Top of Extracted information

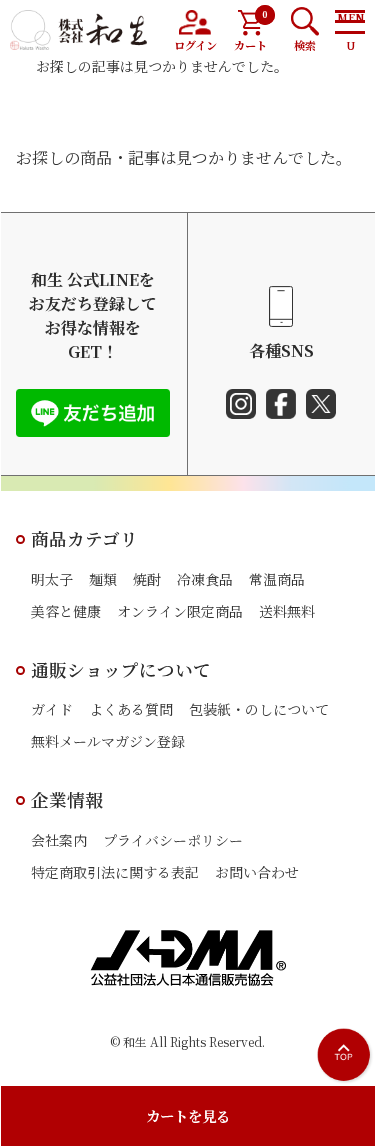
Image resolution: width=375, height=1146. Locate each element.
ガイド (52, 709)
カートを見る (188, 1115)
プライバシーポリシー (173, 840)
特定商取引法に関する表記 (115, 872)
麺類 (103, 579)
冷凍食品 (205, 579)
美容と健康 (66, 611)
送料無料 (287, 611)
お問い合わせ (257, 872)
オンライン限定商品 (180, 611)
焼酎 (147, 579)
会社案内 (59, 840)
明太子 (52, 579)
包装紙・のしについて (259, 709)
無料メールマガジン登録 (108, 741)
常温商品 (277, 579)
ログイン (195, 45)
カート (251, 30)
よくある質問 (131, 709)
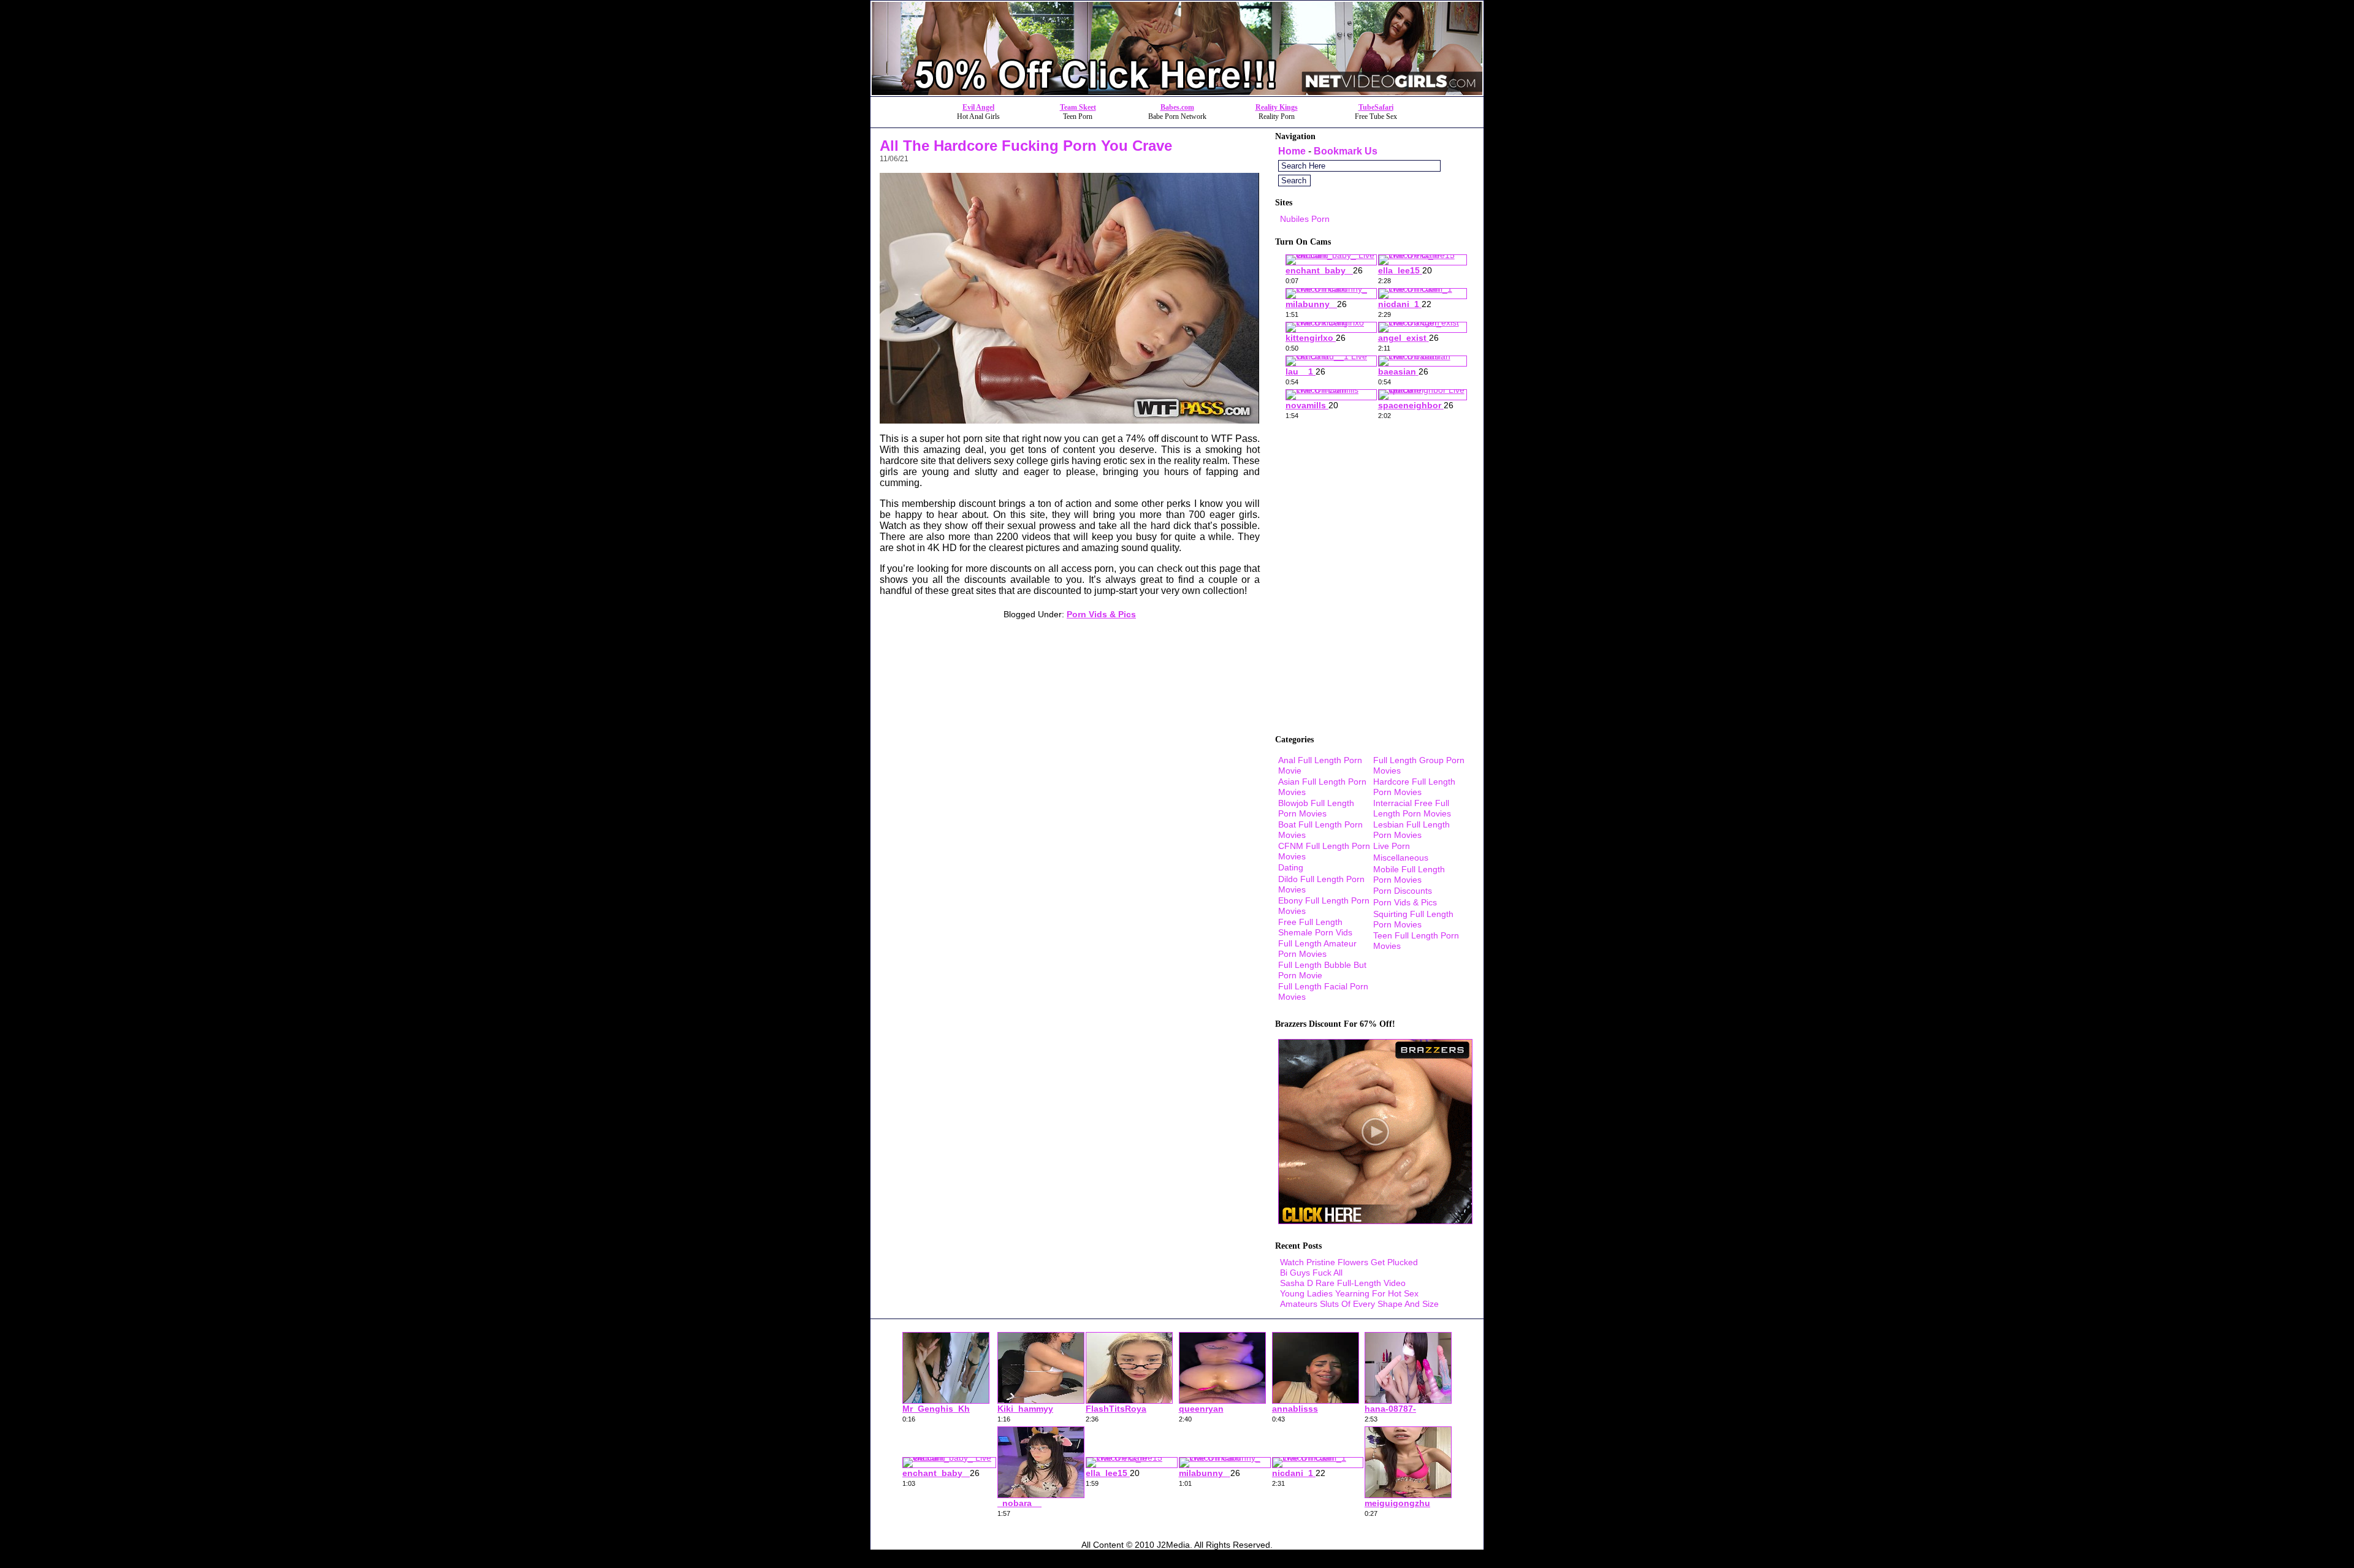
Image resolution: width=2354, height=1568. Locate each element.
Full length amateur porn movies (1317, 948)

Bottom of Extracted information

A word-for-word copy of the records is needed, with no pictures carried over.

Output below -
Image resolution: width=375, height=1146. Locate each element.
ガイド (52, 709)
カートを見る (188, 1115)
プライバシーポリシー (173, 840)
特定商取引法に関する表記 (115, 872)
麺類 (103, 579)
冷凍食品 (205, 579)
美容と健康 (66, 611)
送料無料 (287, 611)
お問い合わせ (257, 872)
オンライン限定商品 (180, 611)
焼酎 (147, 579)
会社案内 (59, 840)
明太子 (52, 579)
包装紙・のしについて (259, 709)
無料メールマガジン登録 (108, 741)
常温商品 (277, 579)
ログイン (195, 45)
カート (251, 30)
よくある質問 (131, 709)
Image resolution: width=2354, height=1568. Locate each element.
Full length amateur porn movies (1317, 948)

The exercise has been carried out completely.